PHP, regular expressions. Extract lines between tags.

Hello! My task is to get one table (from < table….. to < /table>) from a big html mess. This table differs from the mass of others in that it has the following entry in the opening tag:


Based on this, I compose the appropriate template:

'/<table .* class="table01" .*>[\S\s]*<\/table>/Uix'

And in the end I get zero. And at least like this, even like this:

$pregTable = '/<table .*? class="table01" .*?>[\S\s]*?<\/table>/ix';

Here is the code:

$file = file_get_contents('test.html');
$pregTable = '/<table .* class="table01" .*>[\S\s]*<\/table>/Uix';
$arrTable = array();
preg_match_all($pregTable, $file, $arrTable, PREG_SET_ORDER);

I tried a bunch of different options, I suffer all day, nothing comes out.
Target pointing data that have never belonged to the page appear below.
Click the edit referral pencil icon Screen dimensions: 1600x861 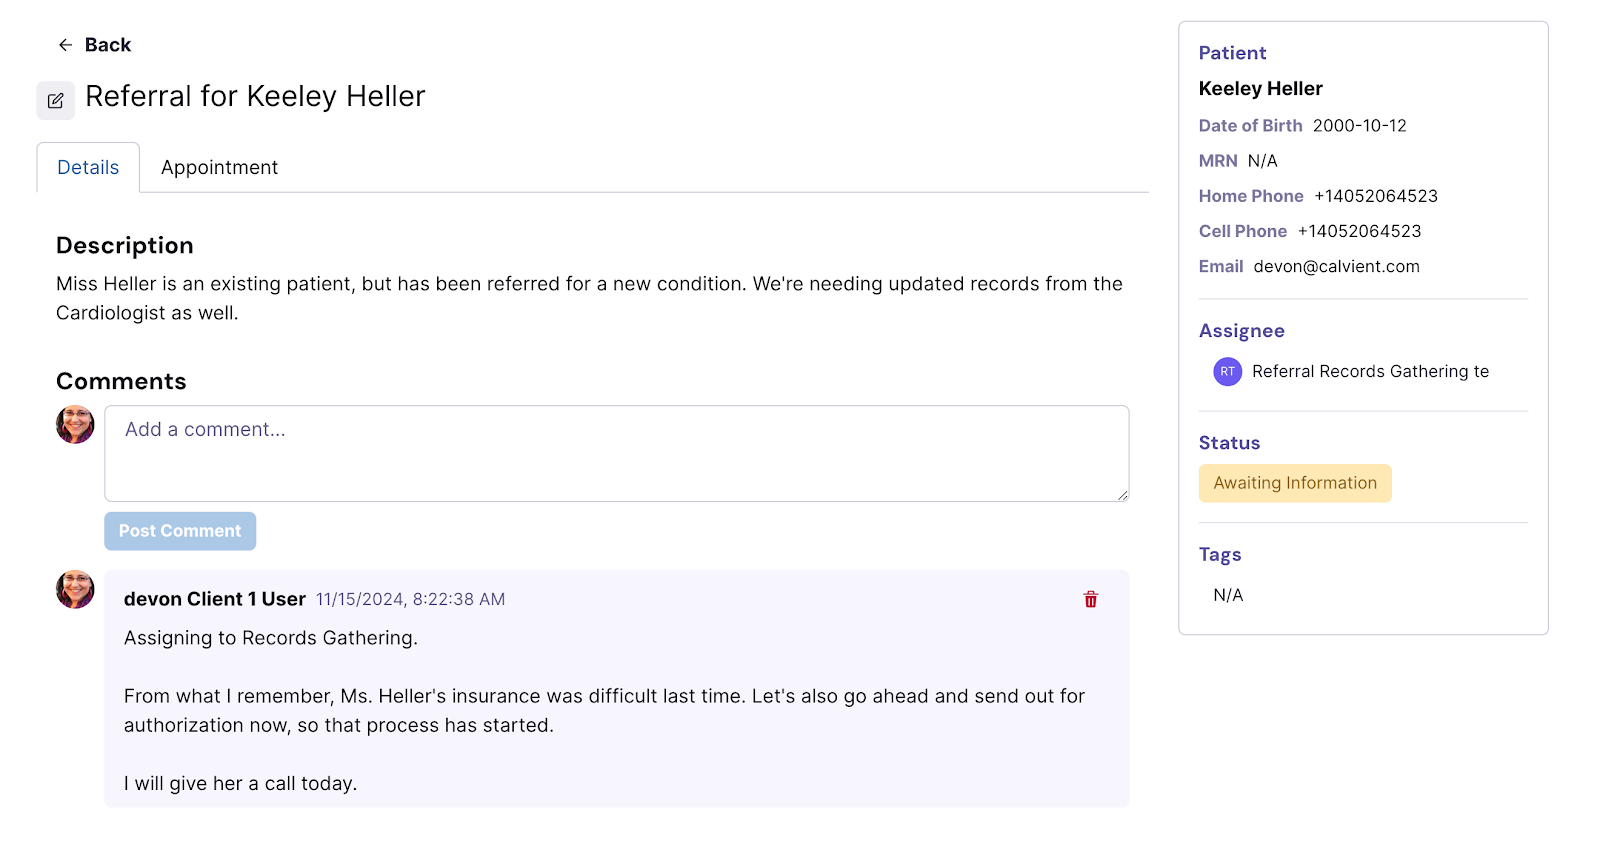[56, 101]
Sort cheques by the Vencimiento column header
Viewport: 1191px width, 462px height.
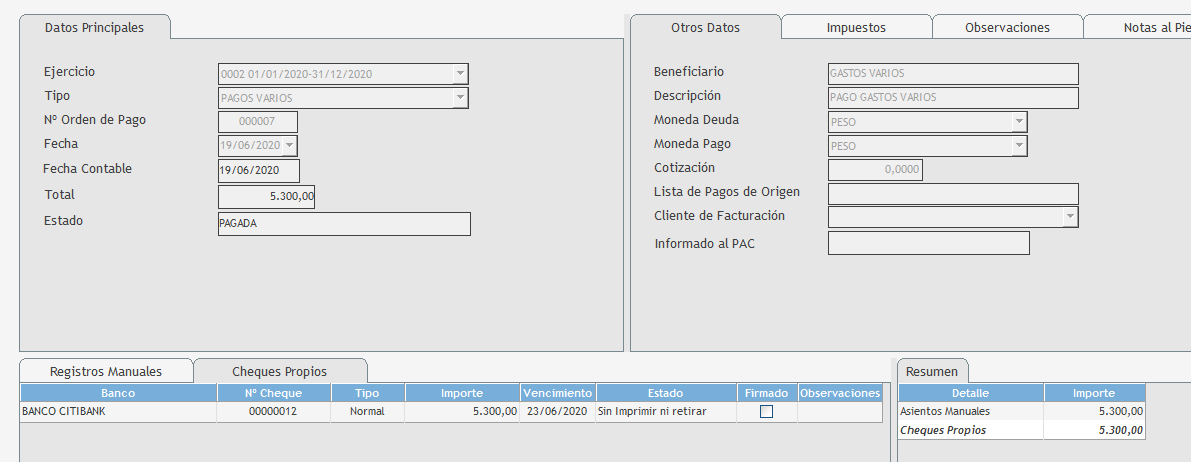(x=557, y=393)
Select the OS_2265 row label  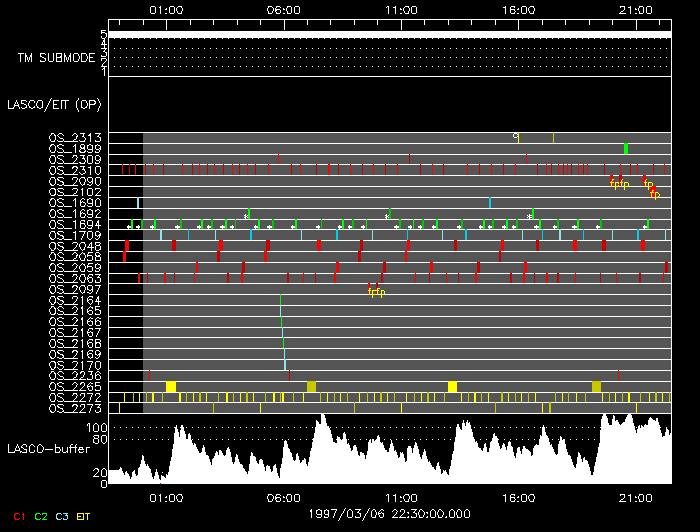click(x=75, y=387)
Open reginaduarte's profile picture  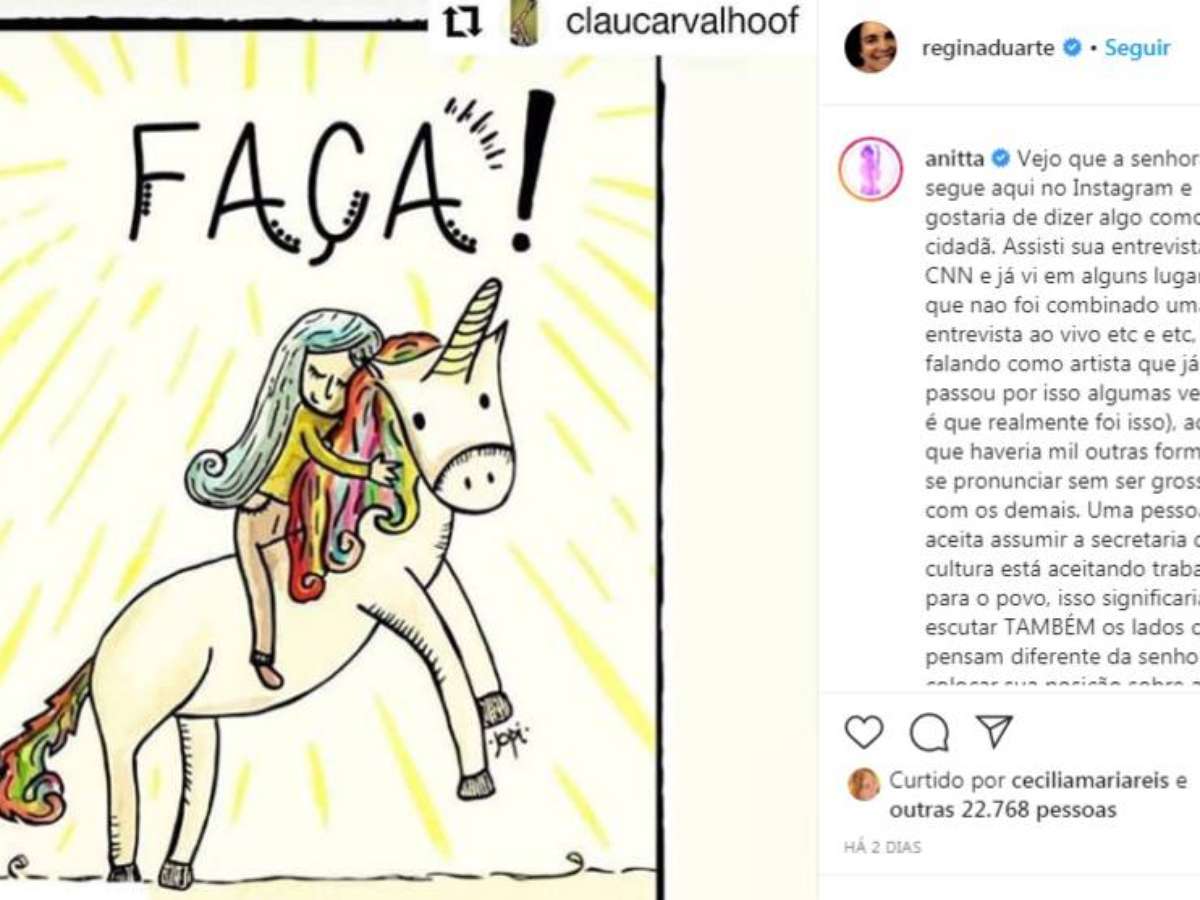(870, 47)
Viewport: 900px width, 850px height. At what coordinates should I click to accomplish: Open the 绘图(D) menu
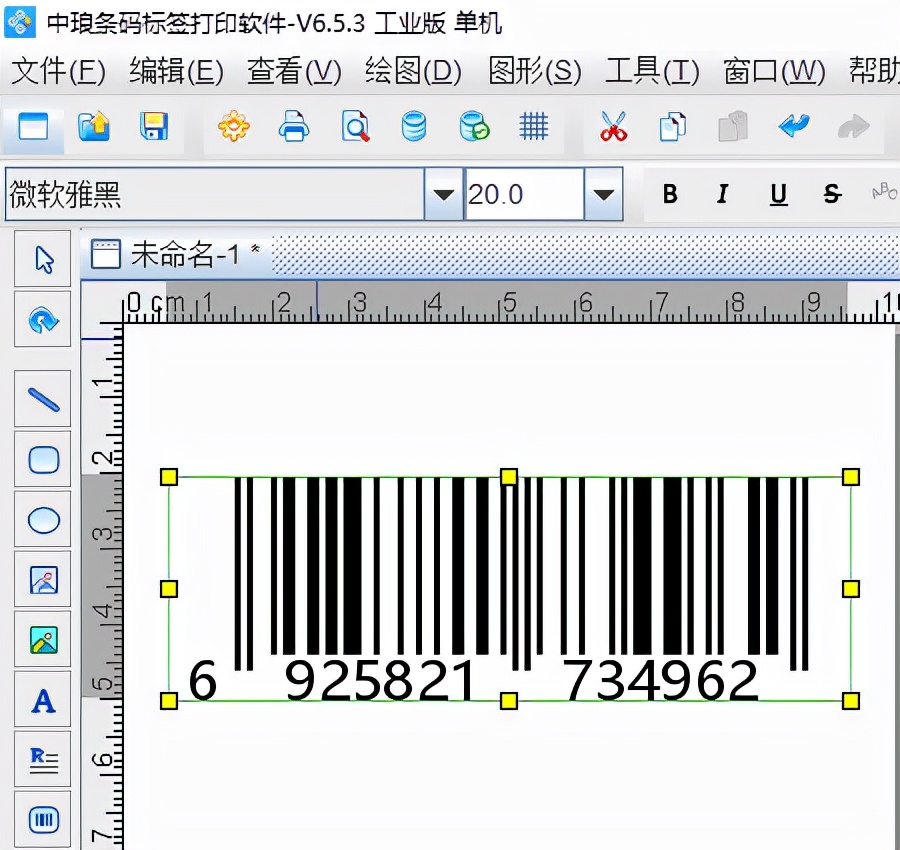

I get either the text from the beginning of the desired table to the closing of the last one – if I don’t use ? or modifier U, or zero – if with them. What am I doing wrong here?

Answer 1, authority 100%

The easiest and most efficient way in this case is to parse the HTML using DOMand get table via XPath:

$text = <<< EOS
<table class="table01">
    <tr><th>First table</th></tr>
    <tr><td><table><tr><th>Inner <table><tr><th></th></tr></table> table</th></tr></table></td></tr>
    <tr><td><table><tr><th>Second inner table</th></tr></table></td></tr>
    <tr><td>Second outer table</th></tr>
$dom = new DOMDocument();
$xpath = new DOMXPath($dom);
$nodes = $xpath->evaluate('//table[@class="table01"]');

However, if you wish, you can solve this problem using a regular expression. The problem with nested tables in this case is solved using recursive expressions:

$class = 'table01';
//  ,      <table>
$any = "(?: [^<] | <(?!/?table\b) )";
//     <table>,      $any,
//     #2 ( #1 -  , . )
$inner = "(<table[^>]*> (?> $any | (?2) )+? </table>)";
//  ,   $inner,       <table>
//  's'     , ..    - '.'
//   'U'  ,     ascii 
$pattern = "~<table\b[^>]*\bclass=(\"|')?$class\\1[^>]*> (?> $any | $inner )+ </table>~xi";
preg_match($pattern, $text, $m);

Answer 2, authority 30%

How would you explain…
there are two options:


preg_match('~<table.*?>(.*?)</table>~is', $content, $m );

and second:

preg_match('~<table.*?>(.*)</table>~is', $content, $m );

The difference is only in “?”

The first one will not work if there is another, nested table inside the table.

And the second option will not work when there are 2 tables in parallel on the page.